Exactly the same thing that’s essential for librarians. Approachability and personality. The more you are accessible to your staff, the more you’re not intimidating to the staff. Tech coaches have a vast amount of knowledge and that can be super intimidating. That willingness to do what is necessary to get started – which might mean a whole lot of handholding to get started (and it could be the same thing many many times).
Ideal personality: dynamic, outgoing, totally willing to help. Passionate. Making (and searching for) connections grow our relationships and build the trust to know that when you need something, you might think, I’m going to ask the coach because last time he/she was super positive and ready to help.
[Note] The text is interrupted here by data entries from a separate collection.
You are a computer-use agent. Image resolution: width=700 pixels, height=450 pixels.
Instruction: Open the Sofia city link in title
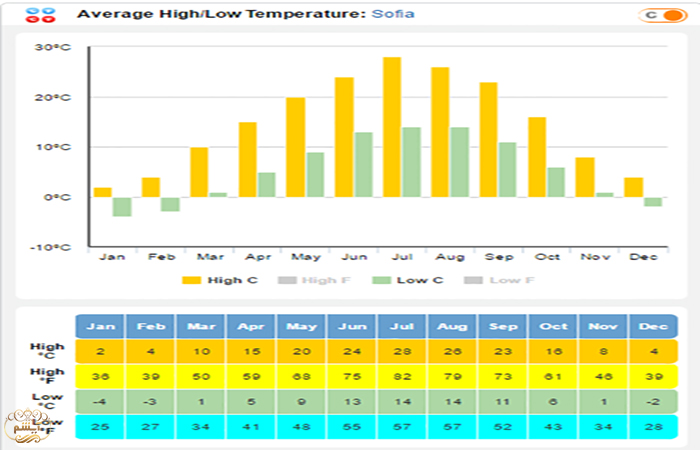pyautogui.click(x=393, y=15)
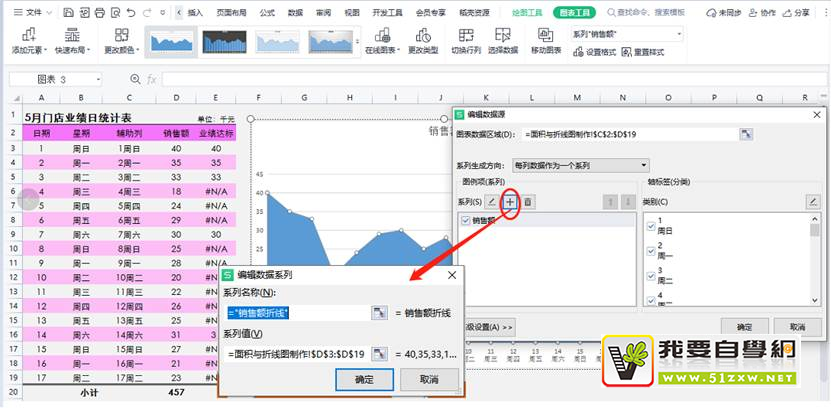Image resolution: width=831 pixels, height=408 pixels.
Task: Click the edit series pencil icon
Action: 491,202
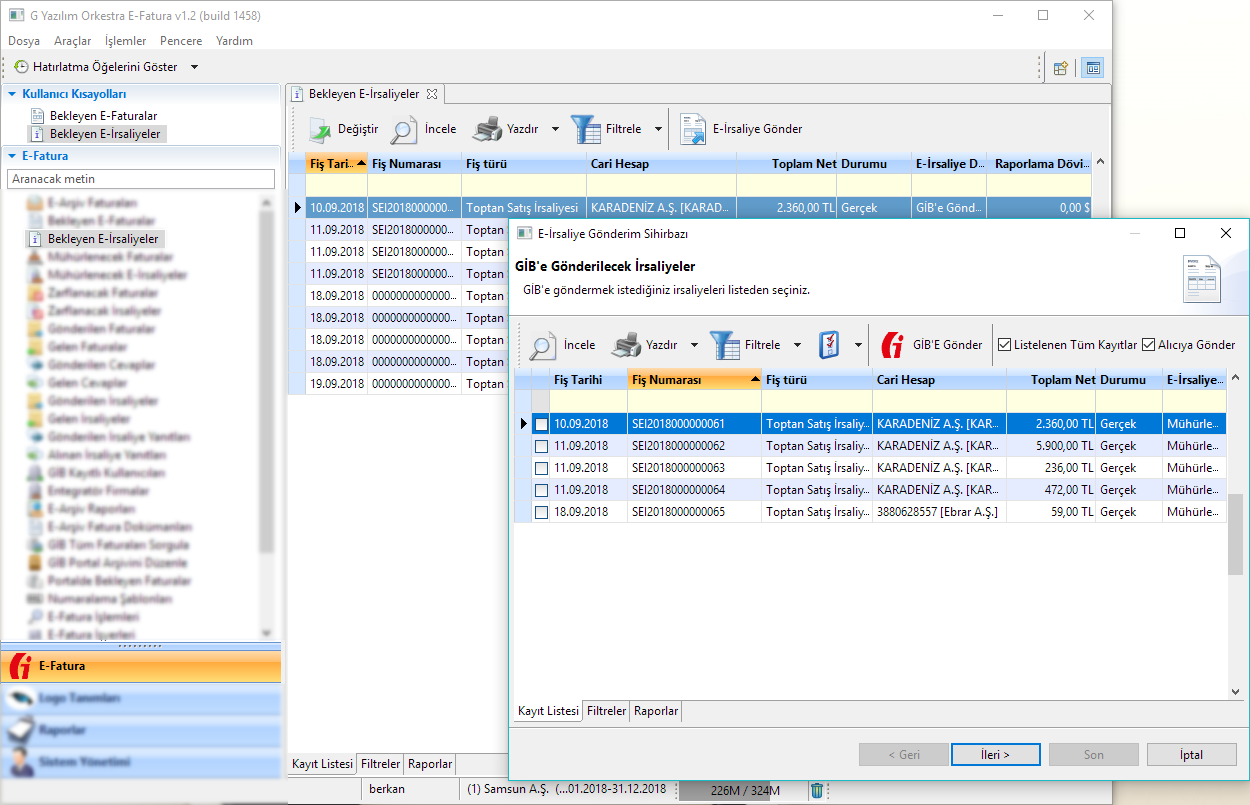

Where do coaches / does coaching fail? And what can we do about it?
I think coaching fails when coaches don’t have the desire or patience to help teachers with things that aren’t really interesting. The reality of day to day implementation of tech rich learning might not be super interesting. Coaches could be better by really honoring where teachers are. Know your audience. Help EVERYONE move forward, even though everyone is on a different place on the continuum.
Clint: Tech coaches struggle when the focus in more on the tech and less on the coaching.
What makes a coach invaluable to you?
The knowledge. This is their world: tools, technology, interesting ideas and global projects. For a teacher who has so many competing interests. For a coach to consistently have current knowledge is one of the best things you can bring to the table. Bigger global projects – I always find them fascinating but I never had a chance to really be part of them. Tech coaches are privy to those more than classroom teachers.
What was your first teaching or librarian moment that made you realize that coaching was important to start or sustain
After school tech support at Shanghai American School. ISBangkok was where it got solidified, with Kim and Jeff. Seeing how coaches have that vast amount of knowledge that they really want to share with me.